Matthieu, 

Your summary is spot on as is your explanation of Couchdb's primary/sweet spot 
use case, thanks! 

So if I understand this correctly (and I'm no Einstein as this mailing list 
proves :-)) your suggestion is to emit the whole of my "maven-build-profile" 
doc as a KEY and then use a list function to request the data out of it, that 
way I only have to build the view once and can manipulate the data it presents 
with list functions and couchdb filters?

Assuming I have understood this correctly then does this not mean my view is 
going to be absolutely massive?

Thanks 

Mike  

-----Original Message-----
From: Matthieu Rakotojaona [mailto:[email protected]] 
Sent: 24 May 2012 19:04
To: [email protected]
Subject: Re: FW: Am I doing something fundamentally wrong?

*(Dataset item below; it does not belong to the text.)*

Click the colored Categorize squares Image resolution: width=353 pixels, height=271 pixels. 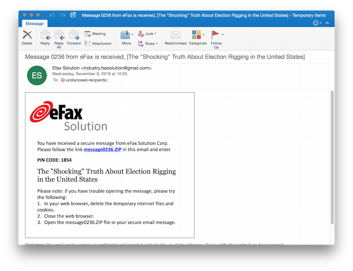pyautogui.click(x=196, y=35)
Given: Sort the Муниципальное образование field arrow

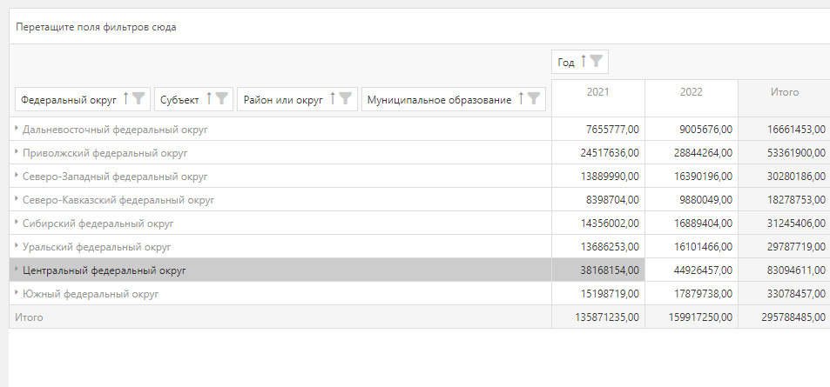Looking at the screenshot, I should click(521, 99).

On Thu, May 24, 2012 at 8:32 AM, Mike Kimber <[email protected]> wrote:
> The "Build Profile Detail" Map referenced above takes up to 15 hours to build.
> Now once I know what I want that's not necessarily a major issue, but it is
> when I need to discover/explore the data that I need to analyse.

Ok, so what you want is a tool to retrieve information dynamically
from a store. I don't think CouchDB is your best bet on this. From
what I saw, CouchDB is much more oriented on storing and accessing
static data, which might be derived from some other static data. It's
kind of like a static site generator : you put in some content (your
blog post, your logo, ...) and it will generate (with map/reduce)
static HTML pages that you will serve directly. You can do some
post-processing on them, but it will be live. If you're going to
analyse the initial content dynamically, you'll have to regenerate the
pages every time; this is not the best way to go.
My comparison might seem far-fetched, but I hope you understand my point.

But there is something you can do with CouchDB. Basically what you
want is analyze the 'maven-build-profile' docs. What you can do in
your map is just `emit("maven-build-profile",null)`. This will give
you what you need to filter the docs.
The next step is to fiddle with the list function. You just have to
put your processing in this list function :

```
function(head, req) {
  var row;
  while(row = getRow()) {
    var doc = row.doc;

    send({"property1": doc.property1, "property2": doc.property2});

  }
}
```

This simple list function will give you properties 1 and 2 for each of
the docs that are processed. Two words of caution : you will need to
add `include_docs=true` to your query string, so that the getRow()
gets the row _with_ the doc. You will also need to do some newlines
and some commas, because send() doesn't add it : it just feeds the
output with what it has as an argument without further processing.

This kind of workflow should be flexible enough to have some
interesting results, even though it could use a lot of CPU for each
request.

Note : you never need to emit the doc._id; it is always included in
every pair you emit (it is included in the row you have at query
time). If you want to sort by id, emit `null` as a key : they will
still be sorted by ids by default (yes, CouchDB is awesome =]).